(Stored items from a collection)
==*==

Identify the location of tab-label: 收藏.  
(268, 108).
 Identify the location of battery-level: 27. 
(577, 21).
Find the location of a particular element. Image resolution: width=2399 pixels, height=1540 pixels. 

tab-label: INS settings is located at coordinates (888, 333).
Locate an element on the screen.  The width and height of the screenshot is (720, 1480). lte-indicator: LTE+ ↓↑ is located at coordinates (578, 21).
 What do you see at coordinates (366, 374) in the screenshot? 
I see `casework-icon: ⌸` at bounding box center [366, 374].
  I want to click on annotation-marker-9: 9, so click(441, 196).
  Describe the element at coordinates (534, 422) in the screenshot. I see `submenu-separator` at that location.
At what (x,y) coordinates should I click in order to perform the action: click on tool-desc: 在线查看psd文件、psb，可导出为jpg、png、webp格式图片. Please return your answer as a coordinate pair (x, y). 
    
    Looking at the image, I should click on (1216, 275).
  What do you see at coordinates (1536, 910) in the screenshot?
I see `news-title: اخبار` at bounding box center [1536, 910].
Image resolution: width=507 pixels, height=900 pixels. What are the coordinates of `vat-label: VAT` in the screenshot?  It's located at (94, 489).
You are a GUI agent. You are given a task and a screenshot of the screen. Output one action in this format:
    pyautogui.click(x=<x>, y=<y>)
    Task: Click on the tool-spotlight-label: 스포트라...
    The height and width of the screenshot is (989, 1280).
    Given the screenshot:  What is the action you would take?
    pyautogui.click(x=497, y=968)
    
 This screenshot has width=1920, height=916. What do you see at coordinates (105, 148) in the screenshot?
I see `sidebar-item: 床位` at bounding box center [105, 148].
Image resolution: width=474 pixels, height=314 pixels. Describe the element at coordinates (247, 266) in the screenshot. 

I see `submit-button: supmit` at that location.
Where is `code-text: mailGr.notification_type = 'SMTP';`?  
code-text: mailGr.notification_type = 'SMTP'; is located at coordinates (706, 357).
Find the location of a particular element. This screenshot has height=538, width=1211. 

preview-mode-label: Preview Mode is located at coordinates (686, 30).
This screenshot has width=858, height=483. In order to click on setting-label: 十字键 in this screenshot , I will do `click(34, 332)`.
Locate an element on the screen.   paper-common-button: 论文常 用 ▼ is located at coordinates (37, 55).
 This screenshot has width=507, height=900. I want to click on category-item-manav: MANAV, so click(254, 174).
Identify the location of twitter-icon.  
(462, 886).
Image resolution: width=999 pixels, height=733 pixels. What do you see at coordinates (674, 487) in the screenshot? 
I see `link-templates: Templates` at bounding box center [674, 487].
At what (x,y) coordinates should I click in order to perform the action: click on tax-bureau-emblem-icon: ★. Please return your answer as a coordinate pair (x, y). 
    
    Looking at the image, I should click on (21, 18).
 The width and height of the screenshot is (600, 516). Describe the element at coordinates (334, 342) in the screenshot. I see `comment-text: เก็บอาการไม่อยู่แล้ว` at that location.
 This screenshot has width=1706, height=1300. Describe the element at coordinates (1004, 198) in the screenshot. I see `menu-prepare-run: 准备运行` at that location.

==*==

- _TRY IT_: Copy the listing above word for word, from start to finish.

- _WRITTEN ANSWER_:
Identify the location of tab-label: 收藏.  
(268, 108).
 Identify the location of battery-level: 27. 
(577, 21).
Find the location of a particular element. Image resolution: width=2399 pixels, height=1540 pixels. 

tab-label: INS settings is located at coordinates (888, 333).
Locate an element on the screen.  The width and height of the screenshot is (720, 1480). lte-indicator: LTE+ ↓↑ is located at coordinates (578, 21).
 What do you see at coordinates (366, 374) in the screenshot? 
I see `casework-icon: ⌸` at bounding box center [366, 374].
  I want to click on annotation-marker-9: 9, so click(441, 196).
  Describe the element at coordinates (534, 422) in the screenshot. I see `submenu-separator` at that location.
At what (x,y) coordinates should I click in order to perform the action: click on tool-desc: 在线查看psd文件、psb，可导出为jpg、png、webp格式图片. Please return your answer as a coordinate pair (x, y). 
    
    Looking at the image, I should click on (1216, 275).
  What do you see at coordinates (1536, 910) in the screenshot?
I see `news-title: اخبار` at bounding box center [1536, 910].
Image resolution: width=507 pixels, height=900 pixels. What are the coordinates of `vat-label: VAT` in the screenshot?  It's located at (94, 489).
You are a GUI agent. You are given a task and a screenshot of the screen. Output one action in this format:
    pyautogui.click(x=<x>, y=<y>)
    Task: Click on the tool-spotlight-label: 스포트라...
    The height and width of the screenshot is (989, 1280).
    Given the screenshot:  What is the action you would take?
    pyautogui.click(x=497, y=968)
    
 This screenshot has width=1920, height=916. What do you see at coordinates (105, 148) in the screenshot?
I see `sidebar-item: 床位` at bounding box center [105, 148].
Image resolution: width=474 pixels, height=314 pixels. Describe the element at coordinates (247, 266) in the screenshot. 

I see `submit-button: supmit` at that location.
Where is `code-text: mailGr.notification_type = 'SMTP';`?  
code-text: mailGr.notification_type = 'SMTP'; is located at coordinates (706, 357).
Find the location of a particular element. This screenshot has height=538, width=1211. 

preview-mode-label: Preview Mode is located at coordinates (686, 30).
This screenshot has width=858, height=483. In order to click on setting-label: 十字键 in this screenshot , I will do `click(34, 332)`.
Locate an element on the screen.   paper-common-button: 论文常 用 ▼ is located at coordinates (37, 55).
 This screenshot has width=507, height=900. I want to click on category-item-manav: MANAV, so click(254, 174).
Identify the location of twitter-icon.  
(462, 886).
Image resolution: width=999 pixels, height=733 pixels. What do you see at coordinates (674, 487) in the screenshot? 
I see `link-templates: Templates` at bounding box center [674, 487].
At what (x,y) coordinates should I click in order to perform the action: click on tax-bureau-emblem-icon: ★. Please return your answer as a coordinate pair (x, y). 
    
    Looking at the image, I should click on (21, 18).
 The width and height of the screenshot is (600, 516). Describe the element at coordinates (334, 342) in the screenshot. I see `comment-text: เก็บอาการไม่อยู่แล้ว` at that location.
 This screenshot has width=1706, height=1300. Describe the element at coordinates (1004, 198) in the screenshot. I see `menu-prepare-run: 准备运行` at that location.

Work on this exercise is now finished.